# Need Help with Cauldron Slime



## doto (Nov 20, 2009)

Looking good so far....I did a witches cauldron a few years ago and did a back and forth/zig zag technique and was pleased with it. I don't think you can go wrong with it as long as you don't have too large an amount hanging off the side, leaving it prone to stretching and seperating. If you really want an overflow look then tilt the cauldron on a 30-45 degree angle and apply and wait until that section stiffens up a little.


----------



## DaveintheGrave (Feb 12, 2004)

If I remember correctly, when I did mine with great stuff I started at the lip of the cauldron and worked the can up and down the side, making one triangular "stalagmite" of goo. Then moved to the right and made the next one.
Try to make them different sizes so they look random and not "cookie-cutter" alike.


----------



## Raven's Hollow Cemetery (Jul 3, 2011)

Looking good ScaryPappa! 

I pretty much did the same as Dave, except that I allowed mine to clump a bit in a more bulbous fashion. There was a reason for that though, I was hiding green slime colored string lights in the foam, similar to the glowing coals effect. If you're interested in duplicating it, Walgreens and IIRC, Amazon both carry the light strings I used in mine.


----------



## matrixmom (Oct 29, 2010)

Also dont forget the trick of sticking in some toothpicks in acetone and put in the nozzle if you still have some great stuff left over. You can reuse later, just pull out the toothpics and spraywith just the nozzle.


----------



## Scary Papa (Jan 31, 2012)

Thanks everyone for all the helpful tips. I feel a little more confident in doing the slime now. And I never thought of using toothpicks and acetone to keep the nozzle clear. I just figured that any foan left over would just go to waste.


----------



## Creepcakes (Sep 9, 2015)

I recently made some glowing embers using this tutorial:

http://www.instructables.com/id/Burning-Embers-Halloween-prop/?ALLSTEPS

They came out pretty well, and now I'm working on the same effect for the cauldron slime. I really love the look of Raven's Hollow Cemetery's slime. 

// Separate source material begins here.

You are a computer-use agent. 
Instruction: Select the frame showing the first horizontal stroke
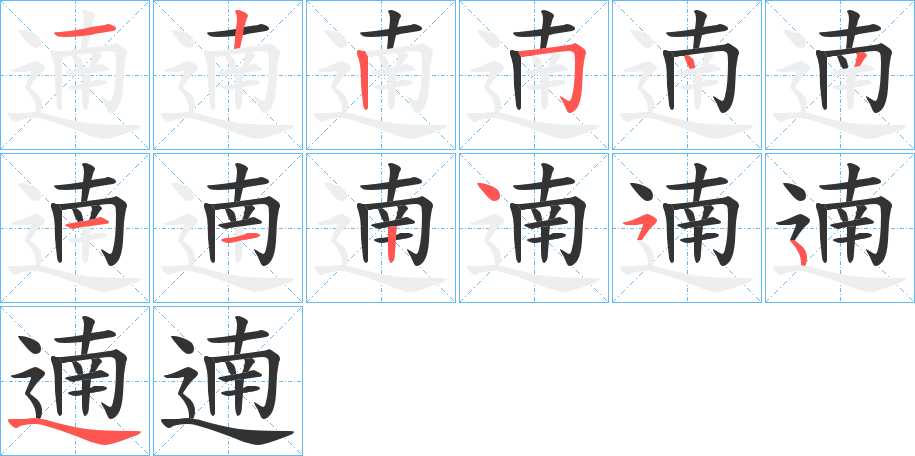75,75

Will I have any issues if I spray the lights directly with the foam? For the coals, I wrapped the lights in plastic bottles so they were insulated. I want to have the lights hang down for the slime though, and it seems like most people are just spraying the strand directly. I'm not using rope lights though, I'm using these string lights:

http://www.amazon.com/100-Count-Gre...822580&sr=8-1&keywords=green+christmas+lights

Should I be concerned they'll be a fire hazard if I spray them directly? Also, if the string goes out, I'll have to re-do the slime, yes? If they're insulated as per the fire tutorial, it seems like it would be easier to extract them from the bottom and keep the foam on top.


----------



## Michael Smith (Nov 5, 2014)

Just a quick note: Big Lots here has those same lights for $5 a string, and I've seen at least one Dollar General that had 70-light green strings for $2.50. I've been scoping them out because I'm working on something pretty similar to what you're doing. 

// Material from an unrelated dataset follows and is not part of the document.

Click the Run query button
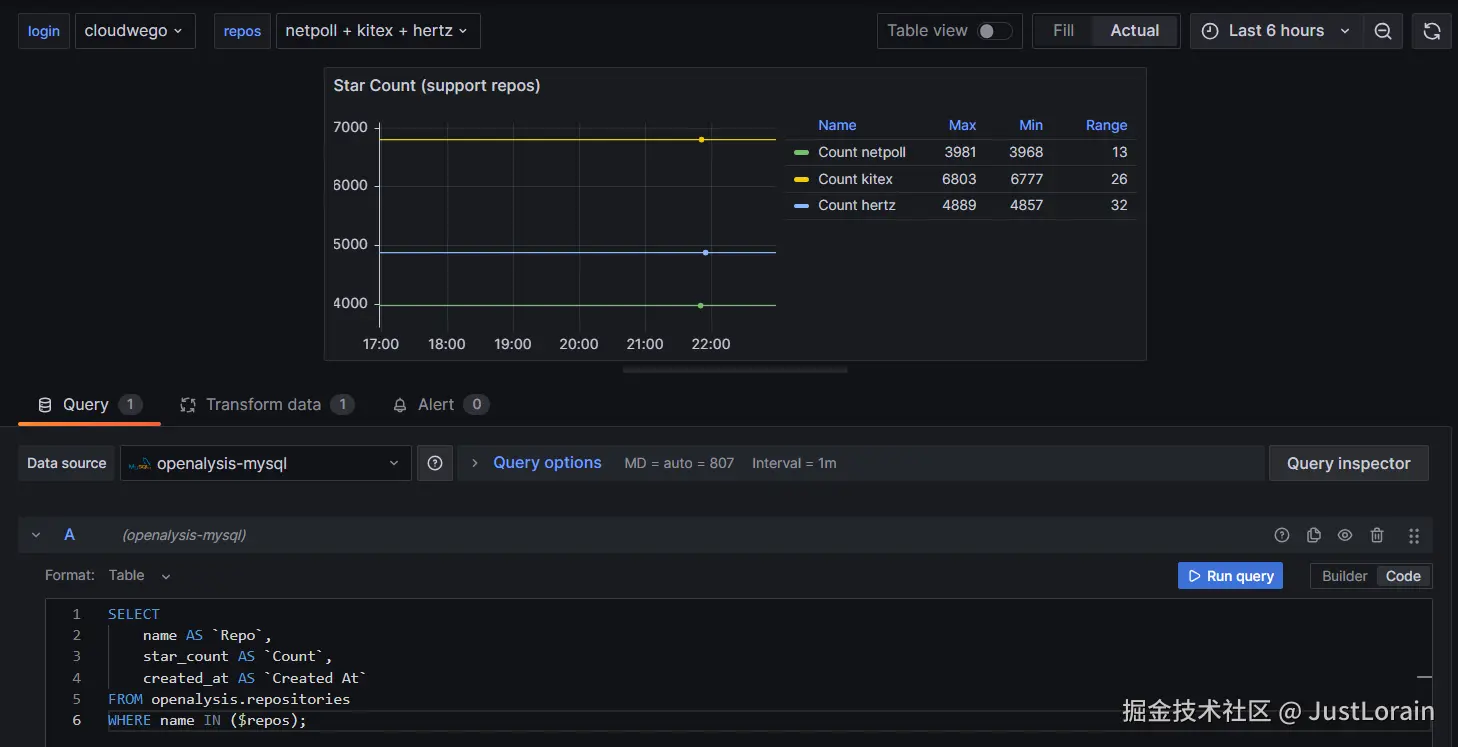 pyautogui.click(x=1230, y=576)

I've read reports of foam getting scorched from direct contact with the lights (even the LED ones), but I don't have any first-hand experience to corroborate that. Mine is a pile of radioactive sludge, so it was easy for me to keep the foam off the lights.


----------



## Raven's Hollow Cemetery (Jul 3, 2011)

Creepcakes said:


> I recently made some glowing embers using this tutorial:
> 
> http://www.instructables.com/id/Burning-Embers-Halloween-prop/?ALLSTEPS
> 
> ...



Creepcakes, I haven't had any issue with applying the foam directly to the light strings. I do however, use high quality strings for this effect. I would be in remiss if I didn't mention that a couple of users have purchased bottom of the barrel cheap strings that did have problems, but those couple of strings were not UL approved or falsely labeled, and were in fact under-built fire hazards to begin with. That said, I would stick with a known brand name were I in your shoes.

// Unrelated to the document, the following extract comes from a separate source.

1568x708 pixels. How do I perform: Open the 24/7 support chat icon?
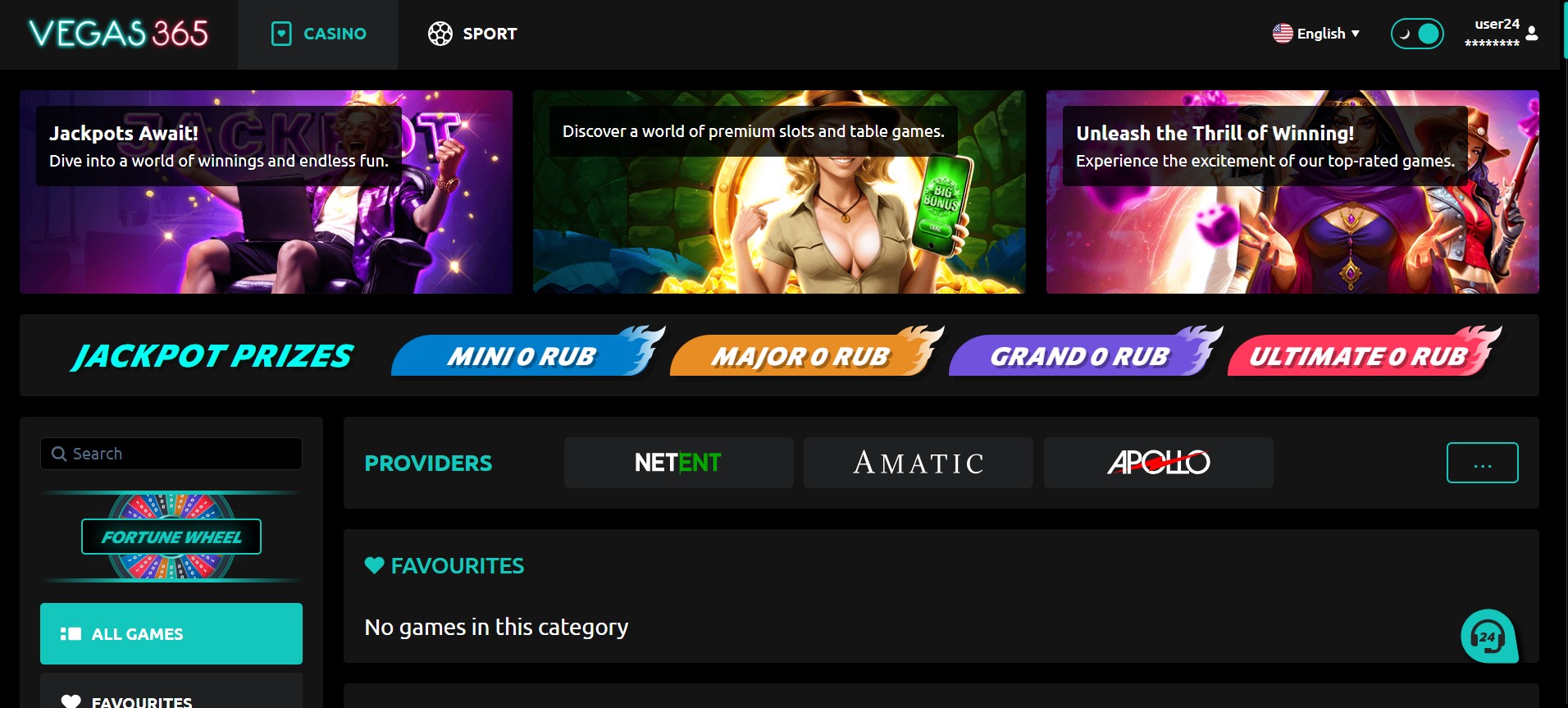point(1489,636)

If you look in the glowing coals threads, you'll find a few posts by me after having disassembled a long running glowing coals effect during a revamp of the project, constructed in the exact same manner. I conducted a close analysis of the same to allay everyone's fears, especially concentrating on the areas with bulb-to-foam direct contact (with pics), which revealed no harm to the foam nor lights themselves. 

http://www.halloweenforum.com/tutorials-and-step-by-step/98244-glowing-coals-effect-17.html


Regardless of that; there's been an awful lot of undue & unfounded paranoia by many, expressly on this topic (even some that freak over using led's in direct contact).


----------



## minksocks (Aug 18, 2015)

Its looking great.


----------



## Creepcakes (Sep 9, 2015)

Still waiting on my green lights to get here, but I did grab a can of this to spray the foam coming out of the cauldron:

http://www.rustoleum.com/product-catalog/consumer-brands/specialty/fluorescent-spray/

The color is pretty neat, but I have to figure out how to spray the foam without spraying the cauldron, hmm. I think painter's tape will pull the paint off the cauldron.


----------



## Creepcakes (Sep 9, 2015)

I realized I never got around to posting a finished version of my cauldron! I ended up spraying the foam directly on the green lights, but insulated some in plastic bottles to build up volume. Both the foam and the fire light up independently, and I uplit the skeleton with a blue lawn LED. I may replace the skeleton with a PVC frame prop this year, and at some point I'd like to motorize the arm to stir.


----------



## Hilda (Jul 31, 2011)

Creepcakes. The entire setup is great!!! I love the colors of the slime!!
Great job.


----------



## matrixmom (Oct 29, 2010)

Your lighting very well done (no pun intended ha!) also....


----------



## CHEFJULI (Jun 3, 2012)

The colors are fantastic and the lighting turned really well!


----------



## Tremblin'Toad (Feb 9, 2016)

matrixmom said:


> Also dont forget the trick of sticking in some toothpicks in acetone and put in the nozzle if you still have some great stuff left over. You can reuse later, just pull out the toothpics and spraywith just the nozzle.


OHHH! If only someone told me that four years ago when I was sealing cracks in the house! I'm smacking my head!


----------